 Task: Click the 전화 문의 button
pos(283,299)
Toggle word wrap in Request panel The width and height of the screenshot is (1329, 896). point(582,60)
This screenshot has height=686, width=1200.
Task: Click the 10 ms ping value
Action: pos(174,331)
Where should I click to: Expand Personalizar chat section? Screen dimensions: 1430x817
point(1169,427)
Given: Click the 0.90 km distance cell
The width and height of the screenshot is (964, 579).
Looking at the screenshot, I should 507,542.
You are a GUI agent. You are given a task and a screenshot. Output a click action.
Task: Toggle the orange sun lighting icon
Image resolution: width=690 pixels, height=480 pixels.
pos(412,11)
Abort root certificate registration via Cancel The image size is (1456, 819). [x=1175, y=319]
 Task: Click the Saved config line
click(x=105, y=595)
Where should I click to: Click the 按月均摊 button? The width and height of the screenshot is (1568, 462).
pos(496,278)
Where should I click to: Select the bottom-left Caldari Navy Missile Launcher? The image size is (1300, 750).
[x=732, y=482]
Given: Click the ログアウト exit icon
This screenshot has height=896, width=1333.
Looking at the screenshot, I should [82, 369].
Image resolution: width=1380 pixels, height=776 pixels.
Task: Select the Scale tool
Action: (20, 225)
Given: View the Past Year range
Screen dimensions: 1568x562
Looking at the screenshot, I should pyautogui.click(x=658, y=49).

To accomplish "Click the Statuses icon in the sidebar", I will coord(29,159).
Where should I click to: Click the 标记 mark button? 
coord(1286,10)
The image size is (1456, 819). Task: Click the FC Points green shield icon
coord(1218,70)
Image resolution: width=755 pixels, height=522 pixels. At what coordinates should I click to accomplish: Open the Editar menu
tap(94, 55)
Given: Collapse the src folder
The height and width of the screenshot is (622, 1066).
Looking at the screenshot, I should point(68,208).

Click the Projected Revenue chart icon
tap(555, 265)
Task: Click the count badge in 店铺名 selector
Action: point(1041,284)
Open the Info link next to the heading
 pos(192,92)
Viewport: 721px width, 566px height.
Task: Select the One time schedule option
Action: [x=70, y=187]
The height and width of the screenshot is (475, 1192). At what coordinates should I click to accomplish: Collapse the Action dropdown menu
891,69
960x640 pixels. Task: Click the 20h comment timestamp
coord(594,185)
○ ○ ○ ○
■ WHAT IS ASKED: Reproduce the records verbatim, starting at the first line and ending at the line containing "coord(1218,70)".

■ WRITTEN RESPONSE:
 Task: Click the 전화 문의 button
pos(283,299)
Toggle word wrap in Request panel The width and height of the screenshot is (1329, 896). point(582,60)
This screenshot has height=686, width=1200.
Task: Click the 10 ms ping value
Action: pos(174,331)
Where should I click to: Expand Personalizar chat section? Screen dimensions: 1430x817
point(1169,427)
Given: Click the 0.90 km distance cell
The width and height of the screenshot is (964, 579).
Looking at the screenshot, I should 507,542.
You are a GUI agent. You are given a task and a screenshot. Output a click action.
Task: Toggle the orange sun lighting icon
Image resolution: width=690 pixels, height=480 pixels.
pos(412,11)
Abort root certificate registration via Cancel The image size is (1456, 819). [x=1175, y=319]
 Task: Click the Saved config line
click(x=105, y=595)
Where should I click to: Click the 按月均摊 button? The width and height of the screenshot is (1568, 462).
pos(496,278)
Where should I click to: Select the bottom-left Caldari Navy Missile Launcher? The image size is (1300, 750).
[x=732, y=482]
Given: Click the ログアウト exit icon
This screenshot has height=896, width=1333.
Looking at the screenshot, I should [82, 369].
Image resolution: width=1380 pixels, height=776 pixels.
Task: Select the Scale tool
Action: (20, 225)
Given: View the Past Year range
Screen dimensions: 1568x562
Looking at the screenshot, I should pyautogui.click(x=658, y=49).

To accomplish "Click the Statuses icon in the sidebar", I will coord(29,159).
Where should I click to: Click the 标记 mark button? 
coord(1286,10)
The image size is (1456, 819). Task: Click the FC Points green shield icon
coord(1218,70)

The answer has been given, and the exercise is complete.